Re. TI. I found it very helpful. I went decades trying to swim but not really understanding that I didn't know how to swim. The TI videos helped me understand the catch, pull, long and skinny, good body position, all that basic stuff that I'd not understood. After a year or so that I realized that I was way over-gliding and my stroke rate was <1/2 what it should be. So I shifted to SwimSmooth and that helped fix my TI problems.

So I'm grateful to TI. I think it can be really good for someone that is a complete novice.

Re. how can you work on technique if you're going slow. Hmm. Well, near as I can tell, the only time I can work on technique is when I'm going slow. Once I get something kinda fixed going slow, I work on "keeping it fixed" as I go faster and/or get tired.
****************
Carry on the forum post about learning swim technique from its final sentence.
****************
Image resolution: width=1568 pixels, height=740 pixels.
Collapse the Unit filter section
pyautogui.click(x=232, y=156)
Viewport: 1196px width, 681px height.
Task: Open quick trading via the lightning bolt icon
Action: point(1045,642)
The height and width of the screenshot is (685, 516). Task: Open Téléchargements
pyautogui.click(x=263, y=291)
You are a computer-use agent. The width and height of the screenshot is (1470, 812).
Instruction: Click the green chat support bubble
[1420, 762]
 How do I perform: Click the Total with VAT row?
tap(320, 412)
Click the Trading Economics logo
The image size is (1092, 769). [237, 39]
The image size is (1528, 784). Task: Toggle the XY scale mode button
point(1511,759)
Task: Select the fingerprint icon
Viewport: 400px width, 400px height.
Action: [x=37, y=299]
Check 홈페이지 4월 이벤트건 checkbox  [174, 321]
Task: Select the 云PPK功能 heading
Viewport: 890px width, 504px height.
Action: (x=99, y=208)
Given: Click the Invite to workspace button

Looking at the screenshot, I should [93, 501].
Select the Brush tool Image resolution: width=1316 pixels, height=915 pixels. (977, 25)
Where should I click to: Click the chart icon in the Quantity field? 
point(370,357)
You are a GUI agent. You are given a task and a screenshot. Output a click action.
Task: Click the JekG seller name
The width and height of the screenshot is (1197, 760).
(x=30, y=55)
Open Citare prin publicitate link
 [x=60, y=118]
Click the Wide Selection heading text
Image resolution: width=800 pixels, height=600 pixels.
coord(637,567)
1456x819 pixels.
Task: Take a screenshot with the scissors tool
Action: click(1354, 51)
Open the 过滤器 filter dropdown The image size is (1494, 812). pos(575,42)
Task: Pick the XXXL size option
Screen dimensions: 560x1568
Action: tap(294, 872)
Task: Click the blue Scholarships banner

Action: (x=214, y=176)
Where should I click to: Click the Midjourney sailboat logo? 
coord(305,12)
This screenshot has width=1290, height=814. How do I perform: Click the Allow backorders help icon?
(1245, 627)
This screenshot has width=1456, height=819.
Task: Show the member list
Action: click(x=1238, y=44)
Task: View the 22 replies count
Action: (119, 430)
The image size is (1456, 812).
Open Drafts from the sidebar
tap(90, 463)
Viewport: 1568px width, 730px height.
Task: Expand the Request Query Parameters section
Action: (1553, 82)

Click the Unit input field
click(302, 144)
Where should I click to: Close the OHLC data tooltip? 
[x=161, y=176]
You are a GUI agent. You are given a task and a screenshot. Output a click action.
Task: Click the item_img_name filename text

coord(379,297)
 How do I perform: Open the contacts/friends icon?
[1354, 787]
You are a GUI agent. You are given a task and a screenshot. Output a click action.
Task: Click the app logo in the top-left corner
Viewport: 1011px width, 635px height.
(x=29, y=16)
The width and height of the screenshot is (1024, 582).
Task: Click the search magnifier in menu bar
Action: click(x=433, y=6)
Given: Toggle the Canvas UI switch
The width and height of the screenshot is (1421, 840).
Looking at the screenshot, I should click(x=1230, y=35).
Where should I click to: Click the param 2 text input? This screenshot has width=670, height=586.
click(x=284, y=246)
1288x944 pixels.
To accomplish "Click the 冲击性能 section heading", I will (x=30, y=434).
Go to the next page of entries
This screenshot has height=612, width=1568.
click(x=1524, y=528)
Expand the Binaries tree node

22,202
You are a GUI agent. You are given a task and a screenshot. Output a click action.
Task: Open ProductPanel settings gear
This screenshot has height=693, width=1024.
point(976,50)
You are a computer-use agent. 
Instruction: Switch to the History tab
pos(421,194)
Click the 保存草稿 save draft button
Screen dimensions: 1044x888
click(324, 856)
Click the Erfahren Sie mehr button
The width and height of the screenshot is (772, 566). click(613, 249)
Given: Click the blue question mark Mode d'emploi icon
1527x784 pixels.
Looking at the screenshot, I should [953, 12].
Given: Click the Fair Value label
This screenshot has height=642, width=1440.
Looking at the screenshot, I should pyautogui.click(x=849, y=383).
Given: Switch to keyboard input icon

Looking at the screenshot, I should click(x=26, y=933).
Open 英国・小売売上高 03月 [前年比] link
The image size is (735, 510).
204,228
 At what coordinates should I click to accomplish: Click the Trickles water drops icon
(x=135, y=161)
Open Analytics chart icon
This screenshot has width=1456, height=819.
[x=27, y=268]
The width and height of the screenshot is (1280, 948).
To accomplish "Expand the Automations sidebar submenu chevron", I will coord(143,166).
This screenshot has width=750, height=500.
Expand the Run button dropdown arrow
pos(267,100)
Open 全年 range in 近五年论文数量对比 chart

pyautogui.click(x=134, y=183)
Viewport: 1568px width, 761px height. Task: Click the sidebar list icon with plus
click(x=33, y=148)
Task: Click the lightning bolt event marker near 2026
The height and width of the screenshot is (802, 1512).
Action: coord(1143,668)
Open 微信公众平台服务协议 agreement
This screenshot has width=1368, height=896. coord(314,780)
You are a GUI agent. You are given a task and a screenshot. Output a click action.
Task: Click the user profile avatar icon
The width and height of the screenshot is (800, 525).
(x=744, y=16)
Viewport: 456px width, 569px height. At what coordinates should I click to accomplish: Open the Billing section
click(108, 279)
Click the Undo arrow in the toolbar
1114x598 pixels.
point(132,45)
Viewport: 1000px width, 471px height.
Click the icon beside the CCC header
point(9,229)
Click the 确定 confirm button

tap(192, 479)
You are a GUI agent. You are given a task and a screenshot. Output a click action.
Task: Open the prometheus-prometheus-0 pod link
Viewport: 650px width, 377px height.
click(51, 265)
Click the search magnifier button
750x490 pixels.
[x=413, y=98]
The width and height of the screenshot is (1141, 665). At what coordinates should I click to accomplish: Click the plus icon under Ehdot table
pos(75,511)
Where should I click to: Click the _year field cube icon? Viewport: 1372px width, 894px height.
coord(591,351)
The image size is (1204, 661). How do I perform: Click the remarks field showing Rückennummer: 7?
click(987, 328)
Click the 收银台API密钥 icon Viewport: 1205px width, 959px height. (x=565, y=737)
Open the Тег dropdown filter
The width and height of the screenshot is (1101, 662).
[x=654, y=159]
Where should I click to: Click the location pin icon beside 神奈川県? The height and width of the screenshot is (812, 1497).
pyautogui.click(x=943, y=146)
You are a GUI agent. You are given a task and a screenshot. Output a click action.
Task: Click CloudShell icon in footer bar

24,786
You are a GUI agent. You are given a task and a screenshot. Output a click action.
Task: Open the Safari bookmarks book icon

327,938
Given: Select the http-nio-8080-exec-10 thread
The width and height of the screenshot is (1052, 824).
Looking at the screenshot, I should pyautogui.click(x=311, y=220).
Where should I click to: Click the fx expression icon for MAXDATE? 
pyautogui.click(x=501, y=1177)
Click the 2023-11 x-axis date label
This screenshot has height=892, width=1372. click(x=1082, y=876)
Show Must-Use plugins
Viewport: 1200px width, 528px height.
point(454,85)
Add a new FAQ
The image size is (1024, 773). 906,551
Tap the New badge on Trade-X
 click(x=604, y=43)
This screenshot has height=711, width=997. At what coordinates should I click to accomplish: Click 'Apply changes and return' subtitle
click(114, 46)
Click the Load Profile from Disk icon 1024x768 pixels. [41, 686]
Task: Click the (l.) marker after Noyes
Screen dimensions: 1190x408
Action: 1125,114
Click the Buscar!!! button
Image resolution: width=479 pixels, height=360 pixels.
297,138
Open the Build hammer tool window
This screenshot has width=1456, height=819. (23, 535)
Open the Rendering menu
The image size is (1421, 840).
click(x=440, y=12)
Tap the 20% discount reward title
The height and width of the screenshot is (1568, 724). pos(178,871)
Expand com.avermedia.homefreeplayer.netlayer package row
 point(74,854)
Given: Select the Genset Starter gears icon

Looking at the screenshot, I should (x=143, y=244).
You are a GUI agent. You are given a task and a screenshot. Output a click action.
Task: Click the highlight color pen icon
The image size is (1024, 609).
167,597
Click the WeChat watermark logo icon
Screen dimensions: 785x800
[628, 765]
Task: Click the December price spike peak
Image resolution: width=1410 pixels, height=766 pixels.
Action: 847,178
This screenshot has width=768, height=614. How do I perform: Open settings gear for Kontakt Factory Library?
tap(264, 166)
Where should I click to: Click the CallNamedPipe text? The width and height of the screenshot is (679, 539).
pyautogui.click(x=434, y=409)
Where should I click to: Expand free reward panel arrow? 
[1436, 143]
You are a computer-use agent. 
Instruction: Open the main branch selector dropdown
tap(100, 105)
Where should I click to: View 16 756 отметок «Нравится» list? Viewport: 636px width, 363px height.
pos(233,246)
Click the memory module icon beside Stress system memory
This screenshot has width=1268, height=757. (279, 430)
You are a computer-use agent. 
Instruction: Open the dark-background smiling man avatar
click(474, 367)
****************
**THE OUTPUT**
I still don't really understand the obsession, in swimming, of short intervals. In college I was ok as a runner at distances ranging from a mile to a 10km. The kind of swim training, 50, 75, 100, 200's that folks talk up, remind me of training to be a miler. I don't mean running 50's, 75's, etc, I mean the time duration of the interval. The intervals just seem kinda short. A relative novice training up for a 25min running race wouldn't be using 40sec or 80sec duration repeats as their bread and butter. So why is swimming perceived to require shorter intervals?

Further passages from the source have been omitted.